When I started working in television, there was still a marked division between news and entertainment. In fact, there was something of a caste system. News anchors could have a touch of the pomposity that we came to associate with Ted Baxter on “The Mary Tyler Moore Show.” Also, if you were a black man on a newscast, you were doing sports. There was no such thing as black folks covering entertainment or legal features back then. That’s why, in the early episodes of “The Mary Tyler Moore Show,” Gordy (played by John Amos) being mistaken for a sportscaster when he was new got a laugh. That’s the way it was.

That classic sitcom aired on CBS. WITI was the CBS affiliate in Milwaukee. You turned to that channel for the weekly adventures of Mary Richards and the weeknight news from Walter Cronkite. WITI had a very popular newscast anchored by a silver-haired elder statesman of local news named Carl Zimmerman. That newscast also had weatherman Ward Allen and his puppet sidekick, Albert the Alleycat. Personally, I couldn’t stand Albert the Alleycat. I just wanted to set the annoying rag doll on fire.

Walter Cronkite came to Milwaukee to appear with the symphony orchestra in our Performing Arts Center. He’d make such appearances reading “Peter and the Wolf” with musical accompaniment. The avuncular held a most gracious meet-and-greet with local press in the lobby one morning, promoting his appearance and taking questions. Faces from the highly-rated local CBS news team were in the crowd.
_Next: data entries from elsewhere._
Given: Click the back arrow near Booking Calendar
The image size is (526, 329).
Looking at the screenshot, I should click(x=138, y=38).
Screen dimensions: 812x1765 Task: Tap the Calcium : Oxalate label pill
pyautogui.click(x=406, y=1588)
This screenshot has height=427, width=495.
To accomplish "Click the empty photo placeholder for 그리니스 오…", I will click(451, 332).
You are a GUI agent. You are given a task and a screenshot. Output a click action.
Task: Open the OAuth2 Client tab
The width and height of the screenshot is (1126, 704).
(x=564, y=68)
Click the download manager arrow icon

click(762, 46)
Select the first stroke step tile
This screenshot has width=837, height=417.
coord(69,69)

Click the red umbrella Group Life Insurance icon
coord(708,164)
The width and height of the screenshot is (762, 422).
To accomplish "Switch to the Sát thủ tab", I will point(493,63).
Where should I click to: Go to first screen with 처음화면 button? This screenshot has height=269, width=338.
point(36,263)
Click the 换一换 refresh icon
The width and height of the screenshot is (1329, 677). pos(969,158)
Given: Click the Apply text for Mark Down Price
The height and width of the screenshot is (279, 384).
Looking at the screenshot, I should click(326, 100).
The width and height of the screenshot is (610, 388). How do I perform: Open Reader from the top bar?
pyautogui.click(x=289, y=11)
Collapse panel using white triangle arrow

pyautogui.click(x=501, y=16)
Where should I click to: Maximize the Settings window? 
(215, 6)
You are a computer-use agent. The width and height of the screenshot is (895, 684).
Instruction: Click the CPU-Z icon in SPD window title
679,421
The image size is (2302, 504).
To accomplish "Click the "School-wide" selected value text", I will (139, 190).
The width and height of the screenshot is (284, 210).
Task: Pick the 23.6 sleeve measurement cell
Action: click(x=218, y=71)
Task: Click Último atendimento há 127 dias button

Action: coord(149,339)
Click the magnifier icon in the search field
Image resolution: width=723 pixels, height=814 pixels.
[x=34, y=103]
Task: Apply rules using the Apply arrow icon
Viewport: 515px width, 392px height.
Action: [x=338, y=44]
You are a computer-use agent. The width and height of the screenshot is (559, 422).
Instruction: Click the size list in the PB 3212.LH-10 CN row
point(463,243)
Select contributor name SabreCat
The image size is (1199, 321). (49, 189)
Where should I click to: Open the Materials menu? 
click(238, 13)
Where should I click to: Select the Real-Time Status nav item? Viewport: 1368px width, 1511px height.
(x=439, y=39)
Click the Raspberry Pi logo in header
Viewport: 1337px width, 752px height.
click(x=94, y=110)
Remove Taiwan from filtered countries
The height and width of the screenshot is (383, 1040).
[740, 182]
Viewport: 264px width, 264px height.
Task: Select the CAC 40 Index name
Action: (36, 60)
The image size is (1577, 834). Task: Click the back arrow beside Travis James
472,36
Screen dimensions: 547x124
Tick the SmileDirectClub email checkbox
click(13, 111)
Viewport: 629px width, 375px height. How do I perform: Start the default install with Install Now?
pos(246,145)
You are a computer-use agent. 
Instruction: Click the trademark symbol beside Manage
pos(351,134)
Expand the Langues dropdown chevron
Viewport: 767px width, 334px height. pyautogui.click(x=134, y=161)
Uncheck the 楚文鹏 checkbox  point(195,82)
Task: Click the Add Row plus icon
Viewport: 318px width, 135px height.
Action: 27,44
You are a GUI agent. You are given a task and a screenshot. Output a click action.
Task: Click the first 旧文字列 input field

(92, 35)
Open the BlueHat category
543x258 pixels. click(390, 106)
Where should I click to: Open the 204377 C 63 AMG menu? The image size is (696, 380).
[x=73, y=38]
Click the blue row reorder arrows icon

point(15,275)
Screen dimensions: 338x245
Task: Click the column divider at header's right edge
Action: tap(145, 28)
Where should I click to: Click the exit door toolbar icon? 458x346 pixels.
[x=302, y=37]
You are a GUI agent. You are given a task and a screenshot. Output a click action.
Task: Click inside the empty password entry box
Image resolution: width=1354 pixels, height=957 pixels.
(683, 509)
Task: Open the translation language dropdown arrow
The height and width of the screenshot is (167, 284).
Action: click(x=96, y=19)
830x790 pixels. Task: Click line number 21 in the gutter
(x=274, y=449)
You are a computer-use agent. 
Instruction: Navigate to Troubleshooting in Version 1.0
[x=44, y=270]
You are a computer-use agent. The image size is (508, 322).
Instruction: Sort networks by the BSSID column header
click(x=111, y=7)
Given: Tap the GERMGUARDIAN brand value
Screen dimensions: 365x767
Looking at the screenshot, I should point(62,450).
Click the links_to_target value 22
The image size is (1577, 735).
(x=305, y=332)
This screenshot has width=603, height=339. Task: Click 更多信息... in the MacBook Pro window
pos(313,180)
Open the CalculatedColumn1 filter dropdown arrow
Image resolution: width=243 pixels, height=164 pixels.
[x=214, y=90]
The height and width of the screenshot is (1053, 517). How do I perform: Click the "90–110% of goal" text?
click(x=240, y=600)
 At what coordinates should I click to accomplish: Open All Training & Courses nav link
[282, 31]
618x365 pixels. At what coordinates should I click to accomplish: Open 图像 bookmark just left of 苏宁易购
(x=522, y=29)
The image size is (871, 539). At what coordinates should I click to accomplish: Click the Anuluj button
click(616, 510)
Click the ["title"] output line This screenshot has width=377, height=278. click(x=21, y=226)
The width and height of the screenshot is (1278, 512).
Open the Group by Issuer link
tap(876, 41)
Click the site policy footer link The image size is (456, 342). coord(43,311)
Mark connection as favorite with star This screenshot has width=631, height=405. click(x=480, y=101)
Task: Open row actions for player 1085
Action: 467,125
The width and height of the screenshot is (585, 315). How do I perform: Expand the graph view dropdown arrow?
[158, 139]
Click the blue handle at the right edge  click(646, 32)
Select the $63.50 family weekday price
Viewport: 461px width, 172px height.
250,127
This was in the late 70s, I believe.

Cronkite had just arrived the previous night. The silver-haired Mr. Zimmerman, with his deep anchorman voice, raised his hand and had a question for “Walter,” as he called him. “How do you feel about our local news?” he asked, with a beaming buddy-to-buddy smile. His crew’s camera focused on him, then panning over to the network anchor for an answer that possibly could be used in the local evening newscast. Mr. Cronkite politely replied, “I haven’t had much time to watch since I just got in last night.” But he said that the little he did see was pretty commendable.

“Except for one newscast,” he added. “There was a weatherman…and a puppet. Puppets do not belong on the news,” Cronkite stressed. The faces on the local CBS news team in the press conference crowd fell like the numbers of employed Americans in 2008. It was moment that would have drawn a huge laugh had it been on “The Mary Tyler Moore Show” but this was not a sitcom. It was real life.

Cronkite pulled no punches. Cronkite was cool. He was practical. And he went on to work longer than Albert the Alleycat did.